You might remember a couple of entries in a Brainfood from back in February.
- Conservation implications of limited Native American impacts in pre-contact New England. Native Americans didn’t manage woodland by controlled burning after all…
- Global change impacts on forest and fire dynamics using paleoecology and tree census data for eastern North America. …Sure they did. Interesting discussion on this on Twitter.
I only vaguely did, but enough to ring a bell when I happened across a full-throated take-down of that first article a few days ago. The question is to what extent Indigenous Peoples used fire to manage landscapes before European colonization of what is now New England.
If the answer is “not much” — as that first paper suggests, but the second denies — then conservation interventions involving “chainsaws, cattle and sheep grazing, and hay production, rather than fire” might be justified. So it’s not just an argument about the past, but also about what’s best today.
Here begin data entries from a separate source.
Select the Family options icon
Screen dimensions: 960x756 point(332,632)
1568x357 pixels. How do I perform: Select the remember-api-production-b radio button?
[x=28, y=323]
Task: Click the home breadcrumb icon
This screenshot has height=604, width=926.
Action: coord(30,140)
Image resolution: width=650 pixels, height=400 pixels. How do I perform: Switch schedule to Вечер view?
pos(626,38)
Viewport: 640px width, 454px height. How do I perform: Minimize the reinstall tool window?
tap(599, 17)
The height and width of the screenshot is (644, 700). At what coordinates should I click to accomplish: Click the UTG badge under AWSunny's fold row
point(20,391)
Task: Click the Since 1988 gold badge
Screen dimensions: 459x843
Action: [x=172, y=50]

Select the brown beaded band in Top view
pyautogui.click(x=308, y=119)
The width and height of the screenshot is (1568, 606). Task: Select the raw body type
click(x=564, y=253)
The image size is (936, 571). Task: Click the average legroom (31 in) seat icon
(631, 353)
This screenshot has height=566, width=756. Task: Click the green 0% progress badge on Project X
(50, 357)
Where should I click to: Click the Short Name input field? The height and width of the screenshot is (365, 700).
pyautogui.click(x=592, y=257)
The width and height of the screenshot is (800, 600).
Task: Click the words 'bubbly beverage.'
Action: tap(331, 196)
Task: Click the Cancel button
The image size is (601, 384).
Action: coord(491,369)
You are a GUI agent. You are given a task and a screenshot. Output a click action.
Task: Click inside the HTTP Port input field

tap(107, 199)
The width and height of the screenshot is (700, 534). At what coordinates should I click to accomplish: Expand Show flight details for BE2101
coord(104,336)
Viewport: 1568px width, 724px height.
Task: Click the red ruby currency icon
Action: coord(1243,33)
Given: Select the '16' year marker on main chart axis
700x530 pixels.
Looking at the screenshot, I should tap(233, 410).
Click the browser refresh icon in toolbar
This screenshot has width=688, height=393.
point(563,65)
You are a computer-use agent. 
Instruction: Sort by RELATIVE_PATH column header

The recent rebuttal suggests that the methods used to arrive at that “not much” conclusion were deeply flawed, and resulted in what amounts to “erasure” of Indigenous knowledge and Indigenous Peoples.
Most problematically, they ignore Indigenous sources that describe modifications of the environment, including but not limited to burning, in and near Native settlements and agricultural fields and along the interlaced trails and travel corridors where people sustained economic relationships and kinship networks.
I imagine the fiery debate will continue.